But in the past few months, something has shifted.
I’ve been in a certified funk. Where I don’t necessarily feel terrible, I just don’t feel like me. As though someone has hit the dimmer switch on my spark.
The funk has been manifesting in my body, as something that feels like stress. I clench my jaw in my sleep and wake up with a dull pressure in my temples. My shoulders are tense. I’ve even been getting weird visual distortions that doctors and opticians are baffled by (hmu if you know anything about unexplained metamorphopsia and can save me from turgid NIH papers/Reddit rabbit warrens).
Clearly, my body knows something is up. But I haven’t known “stress” like this before. In the past, I’ve always been able to identify obvious triggers; a demanding job, a nightmare boss, or an angsty breakup. Whereas now, I’m struggling to name a single source—just a base level of unease, perhaps.
So where’s it all coming from?
The roots of my meh-ness
Fortunately, I’ve had ample space and time to pore over my feelings and get to the bottom of my meh-ness.
As part of my coaching qualification, I’ve been doing lots of reciprocal swaps with other trainees. With the help of a small army of kind, attentive listeners, I managed to unearth a few roots.
There was a piece around relationships, boundaries and reciprocity. A daily battle with time and feeling like there’s never enough of it. A common thread about values. A possibility of burnout (a reminder that even the good, exciting kind of stress can play havoc with our nervous systems).
But what resonated the most was something that felt a lot broader, which perhaps explained why my malaise was of the more general kind.
Ch-ch-changes
It occurred to me that I’m slap bang in the middle of a lot of big transitions. Whichever way you look at it, things in my life are changing.
I’ve started a new decade.
I’ve been learning a new skill.
I’m exploring a new career path.
I’m living with a (wonderful) boy for the first time.
Pretty soon, we’ll be moving out of London.

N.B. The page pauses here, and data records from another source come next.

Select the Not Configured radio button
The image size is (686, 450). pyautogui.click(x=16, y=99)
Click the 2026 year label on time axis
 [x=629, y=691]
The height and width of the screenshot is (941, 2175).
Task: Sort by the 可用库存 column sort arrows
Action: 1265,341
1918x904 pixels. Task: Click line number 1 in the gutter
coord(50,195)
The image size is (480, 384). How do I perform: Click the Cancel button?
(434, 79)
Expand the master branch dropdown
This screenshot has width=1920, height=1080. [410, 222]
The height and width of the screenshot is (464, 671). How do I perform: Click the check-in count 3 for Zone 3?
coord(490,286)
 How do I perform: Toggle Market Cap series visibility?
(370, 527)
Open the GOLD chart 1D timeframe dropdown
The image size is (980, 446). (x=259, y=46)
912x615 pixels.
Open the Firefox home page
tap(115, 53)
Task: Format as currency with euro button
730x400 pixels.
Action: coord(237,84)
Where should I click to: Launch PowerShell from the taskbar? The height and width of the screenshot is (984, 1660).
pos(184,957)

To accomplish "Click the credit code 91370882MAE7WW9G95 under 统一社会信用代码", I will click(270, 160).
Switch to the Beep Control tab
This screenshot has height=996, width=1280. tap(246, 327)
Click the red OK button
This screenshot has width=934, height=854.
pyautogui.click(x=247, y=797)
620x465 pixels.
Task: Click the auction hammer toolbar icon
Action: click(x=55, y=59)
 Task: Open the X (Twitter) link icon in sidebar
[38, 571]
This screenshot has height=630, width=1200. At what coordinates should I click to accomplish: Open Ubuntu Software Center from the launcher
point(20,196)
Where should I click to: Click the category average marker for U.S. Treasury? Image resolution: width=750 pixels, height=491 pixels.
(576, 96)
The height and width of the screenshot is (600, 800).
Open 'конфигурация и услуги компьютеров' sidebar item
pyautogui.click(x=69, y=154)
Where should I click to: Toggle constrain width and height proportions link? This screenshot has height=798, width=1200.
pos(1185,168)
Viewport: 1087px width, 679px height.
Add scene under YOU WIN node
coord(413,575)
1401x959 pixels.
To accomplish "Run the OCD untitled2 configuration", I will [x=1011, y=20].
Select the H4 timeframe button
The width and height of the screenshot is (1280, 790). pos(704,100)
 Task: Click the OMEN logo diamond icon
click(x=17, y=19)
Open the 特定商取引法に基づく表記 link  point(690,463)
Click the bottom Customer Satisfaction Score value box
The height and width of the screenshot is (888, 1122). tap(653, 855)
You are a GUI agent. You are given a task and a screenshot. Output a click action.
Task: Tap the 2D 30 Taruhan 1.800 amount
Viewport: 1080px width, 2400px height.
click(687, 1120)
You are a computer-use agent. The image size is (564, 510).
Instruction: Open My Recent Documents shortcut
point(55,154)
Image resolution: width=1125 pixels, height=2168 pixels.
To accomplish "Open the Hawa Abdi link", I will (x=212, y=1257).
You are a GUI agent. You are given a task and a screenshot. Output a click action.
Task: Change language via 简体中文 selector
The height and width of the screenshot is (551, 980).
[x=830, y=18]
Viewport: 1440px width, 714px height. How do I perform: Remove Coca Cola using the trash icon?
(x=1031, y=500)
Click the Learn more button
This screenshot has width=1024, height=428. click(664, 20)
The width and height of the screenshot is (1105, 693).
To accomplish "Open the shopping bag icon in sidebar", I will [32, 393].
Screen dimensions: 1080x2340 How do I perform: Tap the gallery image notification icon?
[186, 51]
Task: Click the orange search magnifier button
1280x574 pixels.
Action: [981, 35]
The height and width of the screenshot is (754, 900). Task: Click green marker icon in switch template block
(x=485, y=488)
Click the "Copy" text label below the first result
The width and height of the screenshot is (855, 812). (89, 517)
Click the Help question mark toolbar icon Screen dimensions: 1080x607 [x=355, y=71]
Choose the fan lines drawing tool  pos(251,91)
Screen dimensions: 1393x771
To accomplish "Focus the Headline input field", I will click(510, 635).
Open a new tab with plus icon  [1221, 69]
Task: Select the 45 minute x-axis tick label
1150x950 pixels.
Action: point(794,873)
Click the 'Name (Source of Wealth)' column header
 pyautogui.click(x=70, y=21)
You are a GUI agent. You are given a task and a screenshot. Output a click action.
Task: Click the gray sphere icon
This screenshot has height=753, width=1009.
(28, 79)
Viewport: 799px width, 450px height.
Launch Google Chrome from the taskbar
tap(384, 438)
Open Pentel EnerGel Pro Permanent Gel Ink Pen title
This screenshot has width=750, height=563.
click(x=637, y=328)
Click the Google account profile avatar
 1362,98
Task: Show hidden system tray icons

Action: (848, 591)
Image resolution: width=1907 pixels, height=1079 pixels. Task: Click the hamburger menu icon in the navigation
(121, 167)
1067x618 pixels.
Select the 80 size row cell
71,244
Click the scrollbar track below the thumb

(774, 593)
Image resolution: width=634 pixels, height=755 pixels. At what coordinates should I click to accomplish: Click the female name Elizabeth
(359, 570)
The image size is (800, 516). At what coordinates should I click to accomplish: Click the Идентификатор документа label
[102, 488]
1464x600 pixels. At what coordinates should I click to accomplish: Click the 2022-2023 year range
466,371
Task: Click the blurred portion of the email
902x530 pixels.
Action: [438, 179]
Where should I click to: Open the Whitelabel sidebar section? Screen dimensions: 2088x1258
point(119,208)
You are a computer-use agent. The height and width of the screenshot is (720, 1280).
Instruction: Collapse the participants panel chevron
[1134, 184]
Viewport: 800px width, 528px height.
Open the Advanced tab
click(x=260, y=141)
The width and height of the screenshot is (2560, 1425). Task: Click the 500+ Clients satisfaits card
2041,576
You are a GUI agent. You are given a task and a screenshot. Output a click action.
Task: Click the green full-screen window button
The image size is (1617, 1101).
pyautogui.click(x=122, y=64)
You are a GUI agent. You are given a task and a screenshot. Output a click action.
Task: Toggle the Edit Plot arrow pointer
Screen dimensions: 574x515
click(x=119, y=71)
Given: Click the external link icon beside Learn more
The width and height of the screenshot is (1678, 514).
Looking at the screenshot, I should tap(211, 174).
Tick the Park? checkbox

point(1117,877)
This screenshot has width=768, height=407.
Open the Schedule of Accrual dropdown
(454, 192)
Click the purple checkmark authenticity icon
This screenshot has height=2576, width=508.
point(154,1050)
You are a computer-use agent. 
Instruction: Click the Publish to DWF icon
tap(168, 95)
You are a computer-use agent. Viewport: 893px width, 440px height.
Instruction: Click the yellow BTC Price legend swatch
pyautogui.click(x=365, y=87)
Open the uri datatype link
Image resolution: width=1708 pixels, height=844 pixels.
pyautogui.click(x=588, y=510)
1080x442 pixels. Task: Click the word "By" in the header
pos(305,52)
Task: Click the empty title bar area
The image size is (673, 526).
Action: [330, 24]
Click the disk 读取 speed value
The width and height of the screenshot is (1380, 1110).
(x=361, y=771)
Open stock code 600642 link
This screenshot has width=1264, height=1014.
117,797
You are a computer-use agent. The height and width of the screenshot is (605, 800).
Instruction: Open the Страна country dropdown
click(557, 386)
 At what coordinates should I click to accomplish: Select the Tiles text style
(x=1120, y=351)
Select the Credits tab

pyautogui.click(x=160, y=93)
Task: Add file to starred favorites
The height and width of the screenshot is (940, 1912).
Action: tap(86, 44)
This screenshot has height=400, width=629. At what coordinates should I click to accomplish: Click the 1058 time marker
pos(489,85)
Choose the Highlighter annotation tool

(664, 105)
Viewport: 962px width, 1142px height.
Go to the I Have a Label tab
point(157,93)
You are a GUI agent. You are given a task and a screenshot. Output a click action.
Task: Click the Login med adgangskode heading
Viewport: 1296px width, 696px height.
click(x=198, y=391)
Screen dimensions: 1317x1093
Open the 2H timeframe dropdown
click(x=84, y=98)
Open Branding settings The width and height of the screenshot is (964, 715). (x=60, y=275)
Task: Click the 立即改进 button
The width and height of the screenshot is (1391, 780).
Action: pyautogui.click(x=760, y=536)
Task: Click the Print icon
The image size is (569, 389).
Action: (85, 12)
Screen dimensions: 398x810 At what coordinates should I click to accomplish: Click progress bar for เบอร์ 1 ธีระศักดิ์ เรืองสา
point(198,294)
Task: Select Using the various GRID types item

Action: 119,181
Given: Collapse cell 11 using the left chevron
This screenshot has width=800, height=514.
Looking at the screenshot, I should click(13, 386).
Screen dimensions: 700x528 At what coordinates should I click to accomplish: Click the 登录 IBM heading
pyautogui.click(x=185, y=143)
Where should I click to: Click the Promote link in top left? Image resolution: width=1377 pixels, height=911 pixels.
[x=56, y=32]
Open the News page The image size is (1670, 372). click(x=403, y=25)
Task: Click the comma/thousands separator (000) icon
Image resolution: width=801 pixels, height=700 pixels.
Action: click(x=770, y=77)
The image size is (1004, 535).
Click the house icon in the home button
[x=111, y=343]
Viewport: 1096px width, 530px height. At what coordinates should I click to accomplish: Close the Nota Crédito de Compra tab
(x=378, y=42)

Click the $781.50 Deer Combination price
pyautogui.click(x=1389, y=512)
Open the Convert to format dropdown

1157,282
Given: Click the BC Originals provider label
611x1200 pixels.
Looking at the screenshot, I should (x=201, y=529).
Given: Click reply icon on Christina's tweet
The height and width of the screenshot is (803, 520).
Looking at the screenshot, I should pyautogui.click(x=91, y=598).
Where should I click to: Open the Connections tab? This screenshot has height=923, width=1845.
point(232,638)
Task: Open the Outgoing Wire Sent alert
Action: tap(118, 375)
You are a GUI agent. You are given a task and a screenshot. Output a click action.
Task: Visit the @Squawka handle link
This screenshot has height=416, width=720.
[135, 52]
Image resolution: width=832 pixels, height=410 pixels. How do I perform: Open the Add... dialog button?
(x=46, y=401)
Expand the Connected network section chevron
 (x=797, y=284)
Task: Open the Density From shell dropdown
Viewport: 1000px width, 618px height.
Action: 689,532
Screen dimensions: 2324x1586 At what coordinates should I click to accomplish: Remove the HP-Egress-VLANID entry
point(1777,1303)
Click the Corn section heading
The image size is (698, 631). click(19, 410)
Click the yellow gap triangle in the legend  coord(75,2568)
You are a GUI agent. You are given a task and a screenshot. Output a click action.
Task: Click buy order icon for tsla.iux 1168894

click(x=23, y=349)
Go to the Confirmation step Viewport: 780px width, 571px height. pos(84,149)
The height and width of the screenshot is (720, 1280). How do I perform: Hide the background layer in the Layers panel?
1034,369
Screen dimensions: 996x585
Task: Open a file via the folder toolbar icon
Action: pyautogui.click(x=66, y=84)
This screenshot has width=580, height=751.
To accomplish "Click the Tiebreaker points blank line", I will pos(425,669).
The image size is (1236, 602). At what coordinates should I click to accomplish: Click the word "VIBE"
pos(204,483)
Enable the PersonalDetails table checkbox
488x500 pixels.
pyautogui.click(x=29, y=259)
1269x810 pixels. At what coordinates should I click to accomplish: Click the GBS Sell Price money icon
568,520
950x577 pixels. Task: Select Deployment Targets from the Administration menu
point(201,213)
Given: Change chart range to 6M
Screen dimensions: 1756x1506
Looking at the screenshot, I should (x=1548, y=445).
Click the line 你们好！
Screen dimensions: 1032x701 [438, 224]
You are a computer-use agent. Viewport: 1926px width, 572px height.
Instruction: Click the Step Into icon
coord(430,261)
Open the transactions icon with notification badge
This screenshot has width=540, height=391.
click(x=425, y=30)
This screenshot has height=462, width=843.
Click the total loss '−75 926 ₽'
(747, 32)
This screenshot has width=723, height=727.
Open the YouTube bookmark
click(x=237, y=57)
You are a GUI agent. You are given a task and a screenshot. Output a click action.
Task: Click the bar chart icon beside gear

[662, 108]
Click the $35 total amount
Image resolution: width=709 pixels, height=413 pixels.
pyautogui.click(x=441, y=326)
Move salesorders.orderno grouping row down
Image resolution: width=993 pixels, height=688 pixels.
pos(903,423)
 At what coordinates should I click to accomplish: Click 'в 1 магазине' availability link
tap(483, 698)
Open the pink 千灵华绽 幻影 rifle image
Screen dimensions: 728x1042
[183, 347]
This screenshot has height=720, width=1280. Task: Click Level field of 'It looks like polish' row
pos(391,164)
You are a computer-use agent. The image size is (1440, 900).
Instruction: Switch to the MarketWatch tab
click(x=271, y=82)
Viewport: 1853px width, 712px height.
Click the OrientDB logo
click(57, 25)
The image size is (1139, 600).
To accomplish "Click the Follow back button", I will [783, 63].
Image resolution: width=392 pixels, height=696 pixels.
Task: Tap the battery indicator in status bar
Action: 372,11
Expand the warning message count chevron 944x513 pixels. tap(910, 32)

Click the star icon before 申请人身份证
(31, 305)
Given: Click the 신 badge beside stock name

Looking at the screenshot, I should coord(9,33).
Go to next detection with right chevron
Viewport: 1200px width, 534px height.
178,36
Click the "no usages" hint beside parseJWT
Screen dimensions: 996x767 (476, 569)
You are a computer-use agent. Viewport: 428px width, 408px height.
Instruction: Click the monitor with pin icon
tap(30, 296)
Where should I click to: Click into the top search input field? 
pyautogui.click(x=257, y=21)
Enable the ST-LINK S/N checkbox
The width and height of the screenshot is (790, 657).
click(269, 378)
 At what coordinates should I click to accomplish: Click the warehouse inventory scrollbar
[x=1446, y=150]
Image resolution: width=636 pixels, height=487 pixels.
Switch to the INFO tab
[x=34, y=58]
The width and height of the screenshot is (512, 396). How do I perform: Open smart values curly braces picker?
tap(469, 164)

All around me, my friends are also moving, as life pulls us in vastly different directions. Some literally, to different countries. Some honing their craft in challenging careers or impressive hobbies. One growing a whole new person!
Meanwhile, I have birthed this Substack (lol).
I’ve made it through my Saturn Return (iykyk).
I’ve finally started taking supplements.
I’ve grown around the grief of losing my dad and I’m learning ways to live without him. Or, more accurately, still live with him.
Perhaps that’s why the decision to sell his home—another milestone—has been more emotional than I anticipated.
When everything is changing, we can’t expect to feel the same
I’m changing. So is everyone around me. And while I never really liked Keane, maybe they had a point.
I’ve written at length about times of change. How we wrestle with and welcome endings and beginnings. How both on a personal and macro level, we rarely give ourselves enough grace to grieve those endings. Launching ourselves headfirst into the next thing without honouring the place, the job, or the person we’ve left behind.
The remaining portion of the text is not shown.